What Is Trauma Anesthesia?
Anesthesia for trauma patients is a treatment method for wounded patients. Applications include head trauma, oral and maxillofacial injuries, chest trauma, heart trauma, abdominal trauma, and burns.
Anesthesia for Trauma Patients
Right!
- Anesthesia for trauma patients is a treatment method for wounded patients. Applications include head trauma, oral and maxillofacial injuries, chest trauma, heart trauma, abdominal trauma, and burns.
- 1. You should understand the patient's injuries, the severity of the injury, whether to eat before the injury, and so on.
- 2. Anesthesia can be induced with thiopental sodium, diazepam (diazepam),
- 1. If intubation is estimated to be difficult, the intubation should be awake; if the patient is comatose and the teeth are tightly closed, intubation can be performed blindly through the nose, and tracheostomy is performed if necessary.
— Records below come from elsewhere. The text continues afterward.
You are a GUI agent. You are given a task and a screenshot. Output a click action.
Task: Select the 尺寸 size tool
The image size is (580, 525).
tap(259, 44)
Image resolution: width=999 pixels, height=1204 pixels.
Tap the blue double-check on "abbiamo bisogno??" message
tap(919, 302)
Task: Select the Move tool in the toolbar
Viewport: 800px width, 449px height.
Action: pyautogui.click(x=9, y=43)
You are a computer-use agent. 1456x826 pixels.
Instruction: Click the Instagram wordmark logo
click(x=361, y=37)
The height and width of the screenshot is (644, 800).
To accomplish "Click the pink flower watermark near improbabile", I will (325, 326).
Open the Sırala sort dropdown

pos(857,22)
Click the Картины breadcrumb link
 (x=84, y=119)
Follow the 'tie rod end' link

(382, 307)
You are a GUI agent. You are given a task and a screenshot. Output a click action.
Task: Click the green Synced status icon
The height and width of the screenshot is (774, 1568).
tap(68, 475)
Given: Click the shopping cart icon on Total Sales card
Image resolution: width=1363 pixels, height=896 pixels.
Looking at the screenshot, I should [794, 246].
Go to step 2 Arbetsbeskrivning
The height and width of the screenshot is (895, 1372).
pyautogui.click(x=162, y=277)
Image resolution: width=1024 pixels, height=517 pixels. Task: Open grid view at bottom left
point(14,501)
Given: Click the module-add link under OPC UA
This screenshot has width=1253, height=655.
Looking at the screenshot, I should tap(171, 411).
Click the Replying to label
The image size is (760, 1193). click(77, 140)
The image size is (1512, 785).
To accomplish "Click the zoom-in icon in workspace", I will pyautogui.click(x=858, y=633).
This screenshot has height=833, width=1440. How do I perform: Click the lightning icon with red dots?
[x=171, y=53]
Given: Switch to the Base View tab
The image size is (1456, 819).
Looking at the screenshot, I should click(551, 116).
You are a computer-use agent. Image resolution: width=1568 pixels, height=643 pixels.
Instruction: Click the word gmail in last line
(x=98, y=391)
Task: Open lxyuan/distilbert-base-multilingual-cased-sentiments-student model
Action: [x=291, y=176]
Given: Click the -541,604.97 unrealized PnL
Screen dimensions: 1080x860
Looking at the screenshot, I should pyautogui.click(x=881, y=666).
- 2. Immediately after intubation, clean the airway and maintain patency. Anesthesia should be performed according to general conditions.
- 3 Patients with severe trauma should wait for complete awake to avoid aspiration, and then remove the catheter or perform tracheotomy.
- 1. Patients with tension pneumothorax, a large amount of hemothorax and dyspnea should first perform closed drainage with oxygen under a mask.
- 2. If there is more blood flowing out of the trachea or there is a bronchial rupture, a double-lumen bronchial intubation should be performed. If the diagnosis cannot be confirmed temporarily, a single lumen tube can be inserted for effective suction to rescue suffocation and anti-shock therapy. It is safe to consciously intubate and retain spontaneous breathing under topical anesthesia.
- 3 For specific anesthesia methods, see Thoracic Anesthesia.
- Once the diagnosis is clear, the patient should be treated with a very shallow opioid compound and low-dose diazepam or etomidate to obscure the patient's consciousness, and then add a muscle relaxant to the trachea. Blood transfusion should be fully prepared, and the volume balance should be actively adjusted after the bleeding is controlled.
- Abdominal trauma is mostly closed, often accompanied by shock, and should be performed as soon as possible when surgery is needed. If combined with shock, the anesthesia of shock patients should be treated.
- 1. The amount of infusion during shock should be estimated with reference to the relevant formula. For example: Evans formula, that is, the adult colloid fluid for infusion within the first 24 hours after burn is 1ml × body weight (kg) × burn area% (II degree or degree) and equal amount of balanced salt solution and 2000ml of 5% glucose. The second 24h infusion of colloidal liquid and crystal liquid is 1/2 of the first 24h plus 2000ml of 5% glucose solution. Urine volume was maintained at about 1 ml / (h · kg).
- 2. Nerve block can be used for upper limb burns, epidural block can be used for lower limb burns, intravenous general anesthesia should be used for other parts, ketamine, neuroleptic analgesics or sodium oxybutyrate can be used.
- 3 Tracheotomy should be performed early in patients with upper respiratory tract obstruction.